The argument for teacher agency is not one in favor of schools or districts abdicating all responsibility for teacher learning. Rather, it is an argument in favor of rebalancing the responsibility so that teachers feel like their learning needs – however they understand them and however they may change over time – are generally taken seriously. That doesn’t mean that there won’t be expert-led PD or required PD, nor does it mean that every teacher's every learning need can be honored, but it does mean that teachers would be afforded more latitude than they have now to treat themselves as autonomous and complex learners.

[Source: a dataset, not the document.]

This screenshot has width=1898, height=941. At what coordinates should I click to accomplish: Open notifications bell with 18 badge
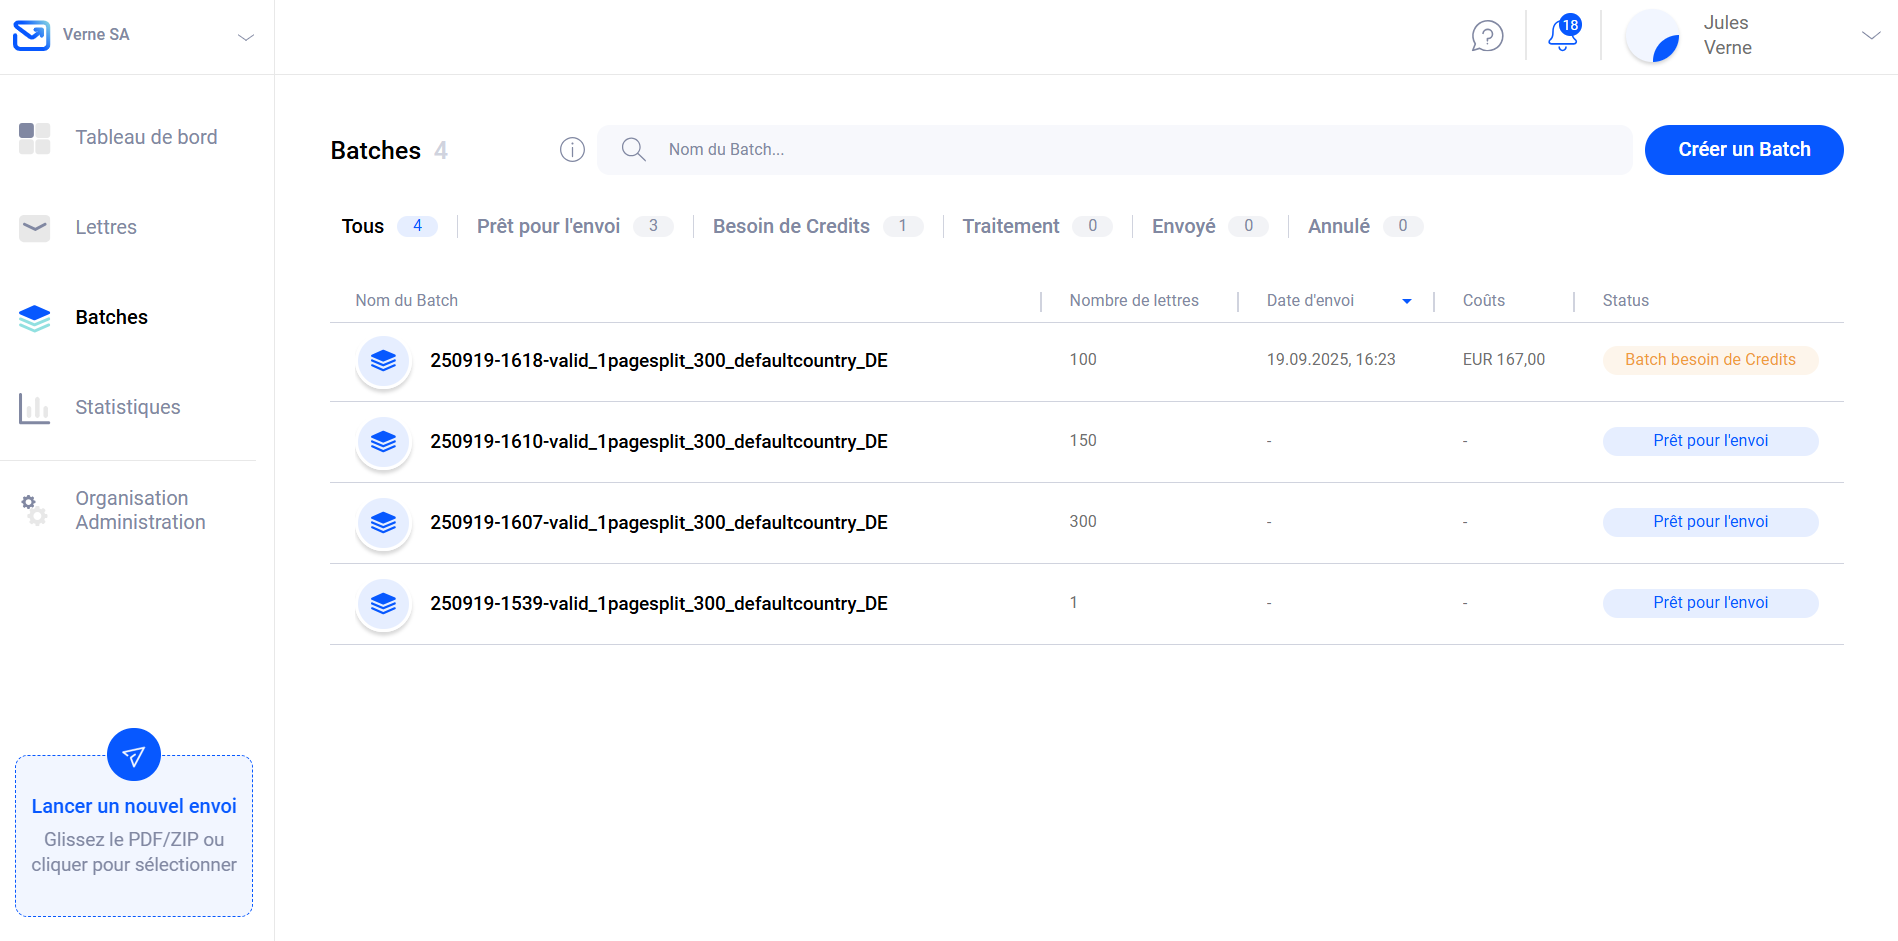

The increased trust that would emerge from such a reconceptualization seems to me imperative both for healthy school communities and for sustaining teachers’ intrinsic motivation for self-improvement. In my dissertation research, I asked teachers to tell me about their most powerful professional learning experience and about a corresponding professional learning experience that they “would like never to have again.” When I began analyzing my data, I found it hard to distinguish the good experiences from the bad ones based solely on their design features. Among good and bad experiences I found ones that were both “traditional” and “reform-minded” in format, school-based and external, content-focused and more cerebral, years-long and hours-long, pedagogically experiential and didactic. But as I have considered the data further, I am beginning to think that agency may be one of the most salient distinguishing features of the powerful professional learning experiences that teachers recounted with such exuberance and in such detail. Of the 25 powerful learning experiences I studied, 21 involved some degree of teacher agency. Of 15 corresponding negative learning experiences, 13 were mandated. The contrast, while certainly not conclusive, was striking and suggests to me that instead of carefully balancing the scales between agency and compliance it is preferable to tip them toward agency.

In the end, Mehta and Horn (and I) likely agree about more than we disagree. Teacher agency alone is clearly insufficient to improve professional learning or instructional improvement, but -- as Learning Forward Executive Director, Stephanie Hirsh noted during her closing remarks at yesterday's public release of the paper -- professional learning cannot improve without it.